*TASK REQUIREMENTS*. Please write out in full every line between the one holding "Screen dimensions: 1022x717" and the one holding "I will point(513,144).", inclusive, and shift each coordinate given in the answers by adding -131 to it.

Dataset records
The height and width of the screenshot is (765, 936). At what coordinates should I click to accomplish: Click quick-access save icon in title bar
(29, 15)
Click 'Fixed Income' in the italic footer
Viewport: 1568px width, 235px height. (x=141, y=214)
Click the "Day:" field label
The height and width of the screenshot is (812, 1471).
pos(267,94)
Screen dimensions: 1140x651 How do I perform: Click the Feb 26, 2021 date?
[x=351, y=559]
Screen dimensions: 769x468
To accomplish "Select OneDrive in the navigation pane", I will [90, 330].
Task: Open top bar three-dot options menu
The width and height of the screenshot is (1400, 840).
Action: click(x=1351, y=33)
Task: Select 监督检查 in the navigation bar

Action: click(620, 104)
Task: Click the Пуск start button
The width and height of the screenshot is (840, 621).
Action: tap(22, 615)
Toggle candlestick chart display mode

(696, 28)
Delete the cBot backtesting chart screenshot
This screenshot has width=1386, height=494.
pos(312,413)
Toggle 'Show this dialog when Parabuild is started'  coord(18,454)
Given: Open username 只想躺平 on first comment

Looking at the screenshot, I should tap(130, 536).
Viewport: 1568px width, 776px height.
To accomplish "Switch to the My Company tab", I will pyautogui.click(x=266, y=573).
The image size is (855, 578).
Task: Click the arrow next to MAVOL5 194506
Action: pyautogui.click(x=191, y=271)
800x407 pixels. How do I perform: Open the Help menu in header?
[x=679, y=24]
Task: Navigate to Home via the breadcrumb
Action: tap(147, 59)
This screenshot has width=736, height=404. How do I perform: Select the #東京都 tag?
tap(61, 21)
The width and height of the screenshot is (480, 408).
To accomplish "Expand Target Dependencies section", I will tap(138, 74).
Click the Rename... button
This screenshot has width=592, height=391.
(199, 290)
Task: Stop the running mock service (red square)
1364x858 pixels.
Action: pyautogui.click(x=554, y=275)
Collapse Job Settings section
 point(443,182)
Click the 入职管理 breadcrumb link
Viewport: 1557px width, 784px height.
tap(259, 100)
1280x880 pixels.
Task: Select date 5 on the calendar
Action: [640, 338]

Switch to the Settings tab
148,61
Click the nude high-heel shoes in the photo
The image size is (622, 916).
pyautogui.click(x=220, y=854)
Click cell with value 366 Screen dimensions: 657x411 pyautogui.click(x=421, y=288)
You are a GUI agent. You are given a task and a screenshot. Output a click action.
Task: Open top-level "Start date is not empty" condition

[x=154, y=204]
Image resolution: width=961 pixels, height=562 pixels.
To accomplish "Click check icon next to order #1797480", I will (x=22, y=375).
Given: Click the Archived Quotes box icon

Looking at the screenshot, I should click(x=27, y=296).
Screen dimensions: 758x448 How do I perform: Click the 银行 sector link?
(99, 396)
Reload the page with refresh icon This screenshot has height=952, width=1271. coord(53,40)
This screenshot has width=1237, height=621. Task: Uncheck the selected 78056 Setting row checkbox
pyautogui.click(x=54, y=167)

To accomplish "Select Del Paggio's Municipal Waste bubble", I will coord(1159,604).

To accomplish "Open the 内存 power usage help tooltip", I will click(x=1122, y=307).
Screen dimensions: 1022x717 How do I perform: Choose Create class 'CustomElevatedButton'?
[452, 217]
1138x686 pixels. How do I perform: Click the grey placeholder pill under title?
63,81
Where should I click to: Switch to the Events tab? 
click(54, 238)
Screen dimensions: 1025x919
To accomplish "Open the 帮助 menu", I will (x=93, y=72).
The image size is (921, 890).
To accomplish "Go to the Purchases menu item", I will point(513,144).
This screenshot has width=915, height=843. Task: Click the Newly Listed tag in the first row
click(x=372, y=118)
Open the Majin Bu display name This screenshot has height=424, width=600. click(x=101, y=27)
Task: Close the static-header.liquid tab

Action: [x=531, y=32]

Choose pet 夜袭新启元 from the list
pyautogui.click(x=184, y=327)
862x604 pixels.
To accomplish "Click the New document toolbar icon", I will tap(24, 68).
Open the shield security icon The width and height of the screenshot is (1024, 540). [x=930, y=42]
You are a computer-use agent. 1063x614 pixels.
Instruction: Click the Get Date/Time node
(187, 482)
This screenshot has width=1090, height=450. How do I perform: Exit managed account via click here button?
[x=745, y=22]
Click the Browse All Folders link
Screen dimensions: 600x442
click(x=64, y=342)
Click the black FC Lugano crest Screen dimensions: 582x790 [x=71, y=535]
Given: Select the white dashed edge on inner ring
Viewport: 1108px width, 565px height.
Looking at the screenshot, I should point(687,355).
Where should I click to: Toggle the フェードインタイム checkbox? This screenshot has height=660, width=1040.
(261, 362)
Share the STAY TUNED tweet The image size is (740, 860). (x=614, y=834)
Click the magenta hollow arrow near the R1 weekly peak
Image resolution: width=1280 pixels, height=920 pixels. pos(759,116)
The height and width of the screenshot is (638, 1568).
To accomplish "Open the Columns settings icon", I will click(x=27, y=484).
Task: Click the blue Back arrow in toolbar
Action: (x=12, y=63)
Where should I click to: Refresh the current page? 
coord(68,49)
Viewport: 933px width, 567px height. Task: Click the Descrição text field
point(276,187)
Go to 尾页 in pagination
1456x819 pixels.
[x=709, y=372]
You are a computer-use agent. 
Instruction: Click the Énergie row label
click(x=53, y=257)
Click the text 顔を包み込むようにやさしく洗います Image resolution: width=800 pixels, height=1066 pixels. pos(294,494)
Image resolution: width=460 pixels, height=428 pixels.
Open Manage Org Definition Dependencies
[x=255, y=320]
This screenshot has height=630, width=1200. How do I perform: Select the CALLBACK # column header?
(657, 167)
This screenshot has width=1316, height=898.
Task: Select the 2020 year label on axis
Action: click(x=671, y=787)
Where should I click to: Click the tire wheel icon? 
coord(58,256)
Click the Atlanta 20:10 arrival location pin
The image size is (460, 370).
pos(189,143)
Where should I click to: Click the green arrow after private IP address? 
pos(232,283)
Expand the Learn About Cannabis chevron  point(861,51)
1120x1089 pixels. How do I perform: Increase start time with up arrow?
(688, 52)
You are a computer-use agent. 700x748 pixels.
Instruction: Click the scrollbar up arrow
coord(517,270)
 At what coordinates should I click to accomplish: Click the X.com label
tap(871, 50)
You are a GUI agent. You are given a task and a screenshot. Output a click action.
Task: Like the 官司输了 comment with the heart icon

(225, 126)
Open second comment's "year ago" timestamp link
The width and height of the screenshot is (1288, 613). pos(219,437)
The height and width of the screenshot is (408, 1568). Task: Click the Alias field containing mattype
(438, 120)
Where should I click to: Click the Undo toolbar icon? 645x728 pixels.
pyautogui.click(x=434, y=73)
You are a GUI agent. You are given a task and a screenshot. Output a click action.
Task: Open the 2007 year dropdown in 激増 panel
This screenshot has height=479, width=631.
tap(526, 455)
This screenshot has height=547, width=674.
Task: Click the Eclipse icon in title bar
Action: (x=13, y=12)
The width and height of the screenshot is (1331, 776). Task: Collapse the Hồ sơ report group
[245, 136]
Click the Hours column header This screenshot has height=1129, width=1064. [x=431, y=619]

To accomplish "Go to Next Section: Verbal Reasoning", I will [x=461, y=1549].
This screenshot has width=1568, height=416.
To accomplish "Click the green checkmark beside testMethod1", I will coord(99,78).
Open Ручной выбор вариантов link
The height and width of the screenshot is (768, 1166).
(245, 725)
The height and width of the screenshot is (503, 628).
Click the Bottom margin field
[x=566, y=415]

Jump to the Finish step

*ANSWER TO THE EXERCISE*.
Screen dimensions: 1022x717 How do I perform: Choose Create class 'CustomElevatedButton'?
[321, 86]
1138x686 pixels. How do I perform: Click the grey placeholder pill under title?
-68,-50
Where should I click to: Switch to the Events tab? 
click(-77, 107)
Screen dimensions: 1025x919
To accomplish "Open the 帮助 menu", I will (x=-38, y=-59).
The image size is (921, 890).
To accomplish "Go to the Purchases menu item", I will point(382,13).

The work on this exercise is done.